В то время пока папа достаточно успешно использовал свое дипломатическое обаяние в Лондоне, я провела два прекрасных месяца с дядей и тетей в Кенте, во дворце герцога Лэнсдейла, мужа сестры дяди Стена, леди Мэри. Пингвинша, мисс Пул, чувствительная гувернантка Стиви, нашла положительным образование его английских кузин и сразу же решила воспитать из лорда Стефана джентльмена.
Жизнь в Лэнсдейле протекала среди лошадей и собак, и это естественно очень устраивало меня в мои неполные одиннадцать лет. Я любила высоченные буки, грачей, гомонящих в дымке тумана, белые заборчики и живые изгороди, представляющие собой идеальные барьеры для скачек с препятствиями. По манере говорить и держать себя меня можно было вполне принять за дочь английского пэра, что нередко и происходило. Но я была более развитая и эрудированная, чем мои сверстники, и к тому же набожна, в то время как все окружающие ходили в церковь для вида — герцог принял католичество только ради женитьбы на принцессе Веславской. Я очень любила книги и буквально зачитывалась «Джен Эйр», «Ярмаркой тщеславия», «Дэвидом Копперфилдом».
— А, Диккенс! — сказал приятель Стиви лорд Берсфорд — старший сын и наследник, который был настолько же длинным, насколько Стиви крупным, — когда они как-то приехали домой на выходные. — Он давно устарел! — И добавил: — Если ты не будешь фехтовать и ездить верхом, Таня, ты будешь просто скучной!
Ребята осуждали также и мои отношения с конюхами, поварами, горничными, соседями-фермерами, почтальоном, я не раз слышала их едкие замечания по этому поводу. А я вела себя с английской прислугой так же, как с русской или польской. Слуги в Лэнсдейле не встревали в разговор, как русские или польские, они были вежливы и исполнительны. Невозможно было даже представить, чтобы герцог Лэнсдейл посадил к себе на колени английскую няню, как это проделывал мой папа. Различия между классами проявлялась здесь не столь явно, но дистанция бывала огромна.
Неодобрение моих демократических замашек оставляло меня равнодушной. Но я едва сдержала себя, когда лорд Берсфорд с не свойственной англичанам грубостью задал мне как-то унизительный вопрос:
— Как ты объяснишь, что японцы, эти коротышки, побили здоровенных русских ребят фактически одной левой?
Каждый русский задавал тогда себе этот вопрос.

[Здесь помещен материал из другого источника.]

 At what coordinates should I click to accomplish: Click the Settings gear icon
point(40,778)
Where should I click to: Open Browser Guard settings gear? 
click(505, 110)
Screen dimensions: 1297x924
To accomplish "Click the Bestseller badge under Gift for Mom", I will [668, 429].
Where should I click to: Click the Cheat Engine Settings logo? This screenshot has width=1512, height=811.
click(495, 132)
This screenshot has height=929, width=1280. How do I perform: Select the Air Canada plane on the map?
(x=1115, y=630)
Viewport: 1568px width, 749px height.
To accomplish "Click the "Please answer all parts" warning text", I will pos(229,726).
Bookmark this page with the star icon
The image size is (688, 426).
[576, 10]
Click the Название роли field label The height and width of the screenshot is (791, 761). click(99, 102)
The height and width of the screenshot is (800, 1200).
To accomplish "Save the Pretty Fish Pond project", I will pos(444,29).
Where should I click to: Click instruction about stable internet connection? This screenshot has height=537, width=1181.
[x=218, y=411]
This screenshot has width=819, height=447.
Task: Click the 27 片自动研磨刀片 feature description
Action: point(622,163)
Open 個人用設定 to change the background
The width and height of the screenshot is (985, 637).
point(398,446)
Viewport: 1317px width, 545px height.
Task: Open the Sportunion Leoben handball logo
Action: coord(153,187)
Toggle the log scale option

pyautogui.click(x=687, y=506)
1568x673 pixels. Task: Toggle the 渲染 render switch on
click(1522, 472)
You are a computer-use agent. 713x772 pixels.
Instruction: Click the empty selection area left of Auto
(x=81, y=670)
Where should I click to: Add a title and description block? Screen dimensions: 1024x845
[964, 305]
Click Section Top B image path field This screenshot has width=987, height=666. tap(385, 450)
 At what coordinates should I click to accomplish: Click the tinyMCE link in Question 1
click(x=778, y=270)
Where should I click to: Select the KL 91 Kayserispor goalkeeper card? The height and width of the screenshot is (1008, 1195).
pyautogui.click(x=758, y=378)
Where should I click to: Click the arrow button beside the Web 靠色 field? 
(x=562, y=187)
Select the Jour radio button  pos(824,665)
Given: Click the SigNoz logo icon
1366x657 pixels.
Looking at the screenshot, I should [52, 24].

— Обоз русских был слишком далеко от линии фронта, — объяснил Стиви.
То, что Стиви защищает русских, очень удивило меня, особенно после того, как он организовал комитет в поддержку королевских республиканцев из числа своих одноклассников, настроенных против русских.
— У русских устаревшие военные корабли, — заметил лорд Берсфорд, чей отец служил во флоте. — И еще, несомненно, что ими командовали сухопутные моряки.
В этой семье не забыли инцидент у Доггер-бэнк.
— А причем здесь Таня? — спросил Стиви. — Ее отец служит в кавалерии.
На этом дискуссия была закончена, и лорд Берсфорд удостоил меня улыбкой.
Я не боялась, что мне бросят вызов две его сестры и младший брат Эндрю. Они были так же ограниченны и далеки от политики, как и моя августейшая тезка и ее сестры и брат.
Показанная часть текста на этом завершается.